(TASK BRIEF) The answer is to contain only the line containing "Where should I" and the lines after it through the last one, each reproduced exactly as it appears below.
--- THE INPUT ---
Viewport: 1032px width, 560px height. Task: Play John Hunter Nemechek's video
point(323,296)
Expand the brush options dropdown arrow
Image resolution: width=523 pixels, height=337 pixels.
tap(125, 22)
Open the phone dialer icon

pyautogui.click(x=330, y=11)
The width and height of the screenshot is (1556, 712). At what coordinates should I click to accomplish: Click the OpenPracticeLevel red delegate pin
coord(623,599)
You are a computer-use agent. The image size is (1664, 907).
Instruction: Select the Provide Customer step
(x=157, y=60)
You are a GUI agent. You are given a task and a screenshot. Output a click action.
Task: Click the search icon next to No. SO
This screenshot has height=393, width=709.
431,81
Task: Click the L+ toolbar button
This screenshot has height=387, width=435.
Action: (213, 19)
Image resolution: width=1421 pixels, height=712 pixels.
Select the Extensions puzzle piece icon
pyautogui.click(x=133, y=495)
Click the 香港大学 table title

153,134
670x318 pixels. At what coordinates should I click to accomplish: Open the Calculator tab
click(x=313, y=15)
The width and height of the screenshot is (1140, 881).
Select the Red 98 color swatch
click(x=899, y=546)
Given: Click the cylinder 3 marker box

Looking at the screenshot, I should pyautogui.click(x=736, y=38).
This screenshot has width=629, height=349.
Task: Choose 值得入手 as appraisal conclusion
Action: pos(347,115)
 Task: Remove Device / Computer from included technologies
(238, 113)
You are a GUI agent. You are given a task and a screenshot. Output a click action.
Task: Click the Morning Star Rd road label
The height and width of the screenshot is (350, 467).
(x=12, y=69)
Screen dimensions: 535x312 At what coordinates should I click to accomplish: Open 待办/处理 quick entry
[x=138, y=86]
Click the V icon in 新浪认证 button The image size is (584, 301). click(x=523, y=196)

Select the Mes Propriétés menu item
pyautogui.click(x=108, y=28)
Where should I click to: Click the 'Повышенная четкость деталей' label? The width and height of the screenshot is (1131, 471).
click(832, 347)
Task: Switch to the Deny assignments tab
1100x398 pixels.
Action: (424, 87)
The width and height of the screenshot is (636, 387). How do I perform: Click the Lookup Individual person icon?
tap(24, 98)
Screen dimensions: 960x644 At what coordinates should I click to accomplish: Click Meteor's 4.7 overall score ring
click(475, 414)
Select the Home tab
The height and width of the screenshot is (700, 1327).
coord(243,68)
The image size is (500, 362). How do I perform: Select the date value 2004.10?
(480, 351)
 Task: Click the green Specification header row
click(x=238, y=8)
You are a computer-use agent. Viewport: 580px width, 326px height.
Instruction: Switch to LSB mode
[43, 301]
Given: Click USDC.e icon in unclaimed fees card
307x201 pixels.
---
(OUTPUT)
Where should I click to: Click the 'Повышенная четкость деталей' label? The width and height of the screenshot is (1131, 471).
click(832, 347)
Task: Switch to the Deny assignments tab
1100x398 pixels.
Action: (424, 87)
The width and height of the screenshot is (636, 387). How do I perform: Click the Lookup Individual person icon?
tap(24, 98)
Screen dimensions: 960x644 At what coordinates should I click to accomplish: Click Meteor's 4.7 overall score ring
click(475, 414)
Select the Home tab
The height and width of the screenshot is (700, 1327).
coord(243,68)
The image size is (500, 362). How do I perform: Select the date value 2004.10?
(480, 351)
 Task: Click the green Specification header row
click(x=238, y=8)
You are a computer-use agent. Viewport: 580px width, 326px height.
Instruction: Switch to LSB mode
[43, 301]
Given: Click USDC.e icon in unclaimed fees card
307x201 pixels.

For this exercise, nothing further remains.